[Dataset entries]
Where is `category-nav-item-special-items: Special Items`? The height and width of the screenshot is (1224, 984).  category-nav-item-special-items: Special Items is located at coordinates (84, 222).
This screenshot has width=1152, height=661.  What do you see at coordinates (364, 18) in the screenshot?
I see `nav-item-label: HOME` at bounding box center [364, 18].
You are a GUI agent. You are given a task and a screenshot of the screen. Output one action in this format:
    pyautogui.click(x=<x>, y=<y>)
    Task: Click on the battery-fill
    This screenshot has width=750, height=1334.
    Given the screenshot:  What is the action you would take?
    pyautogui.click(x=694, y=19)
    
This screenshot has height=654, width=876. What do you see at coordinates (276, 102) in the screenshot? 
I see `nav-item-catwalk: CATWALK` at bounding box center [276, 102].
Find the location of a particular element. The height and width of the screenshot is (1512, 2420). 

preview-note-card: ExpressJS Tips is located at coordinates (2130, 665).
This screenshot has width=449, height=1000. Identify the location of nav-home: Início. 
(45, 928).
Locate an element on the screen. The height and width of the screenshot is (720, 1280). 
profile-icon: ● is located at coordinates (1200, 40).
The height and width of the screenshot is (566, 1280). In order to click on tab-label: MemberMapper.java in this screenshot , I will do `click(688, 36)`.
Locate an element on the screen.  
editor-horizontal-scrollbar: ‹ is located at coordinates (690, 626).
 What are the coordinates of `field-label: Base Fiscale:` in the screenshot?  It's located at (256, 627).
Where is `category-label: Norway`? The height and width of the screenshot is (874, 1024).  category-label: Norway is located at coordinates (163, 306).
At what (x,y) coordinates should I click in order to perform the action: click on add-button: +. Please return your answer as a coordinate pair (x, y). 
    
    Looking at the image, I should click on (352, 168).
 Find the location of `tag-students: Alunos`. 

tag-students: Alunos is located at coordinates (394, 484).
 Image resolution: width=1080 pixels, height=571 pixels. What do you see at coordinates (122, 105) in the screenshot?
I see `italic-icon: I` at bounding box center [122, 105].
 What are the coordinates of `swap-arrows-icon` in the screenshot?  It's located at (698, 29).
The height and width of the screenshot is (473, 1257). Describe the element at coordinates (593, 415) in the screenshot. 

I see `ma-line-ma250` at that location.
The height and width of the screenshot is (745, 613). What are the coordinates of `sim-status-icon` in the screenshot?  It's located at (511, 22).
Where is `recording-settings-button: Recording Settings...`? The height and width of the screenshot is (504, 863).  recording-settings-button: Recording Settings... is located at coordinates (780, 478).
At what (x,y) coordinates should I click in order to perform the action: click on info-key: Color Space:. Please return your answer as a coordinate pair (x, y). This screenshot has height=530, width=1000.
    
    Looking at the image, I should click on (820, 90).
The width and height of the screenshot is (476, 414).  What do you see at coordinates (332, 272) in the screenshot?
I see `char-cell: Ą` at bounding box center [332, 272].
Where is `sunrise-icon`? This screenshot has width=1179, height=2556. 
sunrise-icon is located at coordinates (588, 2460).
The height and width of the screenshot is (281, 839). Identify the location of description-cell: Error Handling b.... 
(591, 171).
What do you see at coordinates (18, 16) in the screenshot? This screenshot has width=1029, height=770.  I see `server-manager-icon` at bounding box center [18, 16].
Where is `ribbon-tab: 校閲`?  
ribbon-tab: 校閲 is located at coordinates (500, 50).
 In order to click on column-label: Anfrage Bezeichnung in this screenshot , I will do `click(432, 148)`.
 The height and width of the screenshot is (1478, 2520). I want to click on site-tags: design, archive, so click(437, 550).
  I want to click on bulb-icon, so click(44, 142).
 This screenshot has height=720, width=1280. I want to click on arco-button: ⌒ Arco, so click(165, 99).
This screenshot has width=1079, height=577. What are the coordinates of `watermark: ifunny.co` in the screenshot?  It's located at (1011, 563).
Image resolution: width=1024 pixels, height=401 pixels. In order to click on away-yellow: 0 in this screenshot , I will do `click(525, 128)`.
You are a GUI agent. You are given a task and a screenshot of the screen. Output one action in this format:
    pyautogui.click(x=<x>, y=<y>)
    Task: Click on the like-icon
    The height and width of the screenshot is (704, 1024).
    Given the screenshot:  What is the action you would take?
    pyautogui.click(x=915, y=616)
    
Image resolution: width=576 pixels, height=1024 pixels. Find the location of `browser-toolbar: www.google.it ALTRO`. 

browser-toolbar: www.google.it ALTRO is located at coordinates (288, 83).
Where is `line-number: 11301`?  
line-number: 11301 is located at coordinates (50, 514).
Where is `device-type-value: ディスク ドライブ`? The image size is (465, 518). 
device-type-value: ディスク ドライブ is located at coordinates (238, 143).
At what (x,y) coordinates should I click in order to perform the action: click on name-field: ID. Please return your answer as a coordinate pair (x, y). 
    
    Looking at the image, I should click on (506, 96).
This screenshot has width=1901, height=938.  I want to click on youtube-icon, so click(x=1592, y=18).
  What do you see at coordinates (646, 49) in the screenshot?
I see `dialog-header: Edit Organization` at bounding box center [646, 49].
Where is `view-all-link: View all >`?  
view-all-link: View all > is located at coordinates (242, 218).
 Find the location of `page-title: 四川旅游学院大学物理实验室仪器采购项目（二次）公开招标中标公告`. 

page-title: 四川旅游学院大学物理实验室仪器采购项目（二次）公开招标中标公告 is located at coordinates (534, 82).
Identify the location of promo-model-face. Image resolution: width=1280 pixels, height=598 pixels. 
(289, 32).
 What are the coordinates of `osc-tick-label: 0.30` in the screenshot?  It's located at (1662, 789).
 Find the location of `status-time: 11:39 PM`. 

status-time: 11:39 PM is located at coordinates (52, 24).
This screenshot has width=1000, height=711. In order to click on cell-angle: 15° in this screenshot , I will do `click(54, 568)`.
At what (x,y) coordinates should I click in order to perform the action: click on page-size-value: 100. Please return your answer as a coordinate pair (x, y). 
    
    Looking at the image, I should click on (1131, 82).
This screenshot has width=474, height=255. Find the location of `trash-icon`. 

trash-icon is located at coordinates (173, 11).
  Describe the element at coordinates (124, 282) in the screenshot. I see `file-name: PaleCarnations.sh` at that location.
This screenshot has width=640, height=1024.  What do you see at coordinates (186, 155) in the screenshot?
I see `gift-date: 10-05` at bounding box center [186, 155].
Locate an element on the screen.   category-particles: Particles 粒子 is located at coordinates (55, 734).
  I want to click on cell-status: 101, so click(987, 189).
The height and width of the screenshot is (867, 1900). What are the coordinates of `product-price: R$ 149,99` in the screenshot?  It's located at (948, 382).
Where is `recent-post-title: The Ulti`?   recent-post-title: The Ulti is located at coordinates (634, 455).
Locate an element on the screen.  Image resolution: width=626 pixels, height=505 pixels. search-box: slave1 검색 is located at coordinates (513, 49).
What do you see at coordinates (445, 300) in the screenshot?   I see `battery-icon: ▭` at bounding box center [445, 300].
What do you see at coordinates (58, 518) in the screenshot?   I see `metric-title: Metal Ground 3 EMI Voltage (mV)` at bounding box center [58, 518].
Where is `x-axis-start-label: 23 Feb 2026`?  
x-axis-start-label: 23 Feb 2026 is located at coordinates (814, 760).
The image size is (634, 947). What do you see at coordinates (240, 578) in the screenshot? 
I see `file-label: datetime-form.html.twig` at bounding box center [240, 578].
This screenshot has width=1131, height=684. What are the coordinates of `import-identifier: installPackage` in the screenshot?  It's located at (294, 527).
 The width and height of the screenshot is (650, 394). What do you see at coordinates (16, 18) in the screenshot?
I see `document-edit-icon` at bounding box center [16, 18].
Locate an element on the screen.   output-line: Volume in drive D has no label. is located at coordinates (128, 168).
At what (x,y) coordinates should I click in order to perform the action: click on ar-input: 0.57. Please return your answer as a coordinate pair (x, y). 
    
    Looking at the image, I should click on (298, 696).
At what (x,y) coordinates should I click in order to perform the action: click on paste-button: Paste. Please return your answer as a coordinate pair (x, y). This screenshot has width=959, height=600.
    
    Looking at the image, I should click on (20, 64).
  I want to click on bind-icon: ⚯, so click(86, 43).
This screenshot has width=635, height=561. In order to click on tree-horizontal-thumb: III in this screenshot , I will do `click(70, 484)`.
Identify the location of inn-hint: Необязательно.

- What is expected:
Lay out the lines as a JSON list of strings, one string per line, leaving out blank lines. Begin at the line containing "What do you see at coordinates (58, 518)" and continue through the last line of the dataset entries.

- Written solution:
[
  "What do you see at coordinates (58, 518) in the screenshot?   I see `metric-title: Metal Ground 3 EMI Voltage (mV)` at bounding box center [58, 518].",
  "Where is `x-axis-start-label: 23 Feb 2026`?  ",
  "x-axis-start-label: 23 Feb 2026 is located at coordinates (814, 760).",
  "The image size is (634, 947). What do you see at coordinates (240, 578) in the screenshot? ",
  "I see `file-label: datetime-form.html.twig` at bounding box center [240, 578].",
  "This screenshot has width=1131, height=684. What are the coordinates of `import-identifier: installPackage` in the screenshot?  It's located at (294, 527).",
  " The width and height of the screenshot is (650, 394). What do you see at coordinates (16, 18) in the screenshot?",
  "I see `document-edit-icon` at bounding box center [16, 18].",
  "Locate an element on the screen.   output-line: Volume in drive D has no label. is located at coordinates (128, 168).",
  "At what (x,y) coordinates should I click in order to perform the action: click on ar-input: 0.57. Please return your answer as a coordinate pair (x, y). ",
  "    Looking at the image, I should click on (298, 696).",
  "At what (x,y) coordinates should I click in order to perform the action: click on paste-button: Paste. Please return your answer as a coordinate pair (x, y). This screenshot has width=959, height=600.",
  "    Looking at the image, I should click on (20, 64).",
  "  I want to click on bind-icon: ⚯, so click(86, 43).",
  "This screenshot has width=635, height=561. In order to click on tree-horizontal-thumb: III in this screenshot , I will do `click(70, 484)`.",
  "Identify the location of inn-hint: Необязательно."
]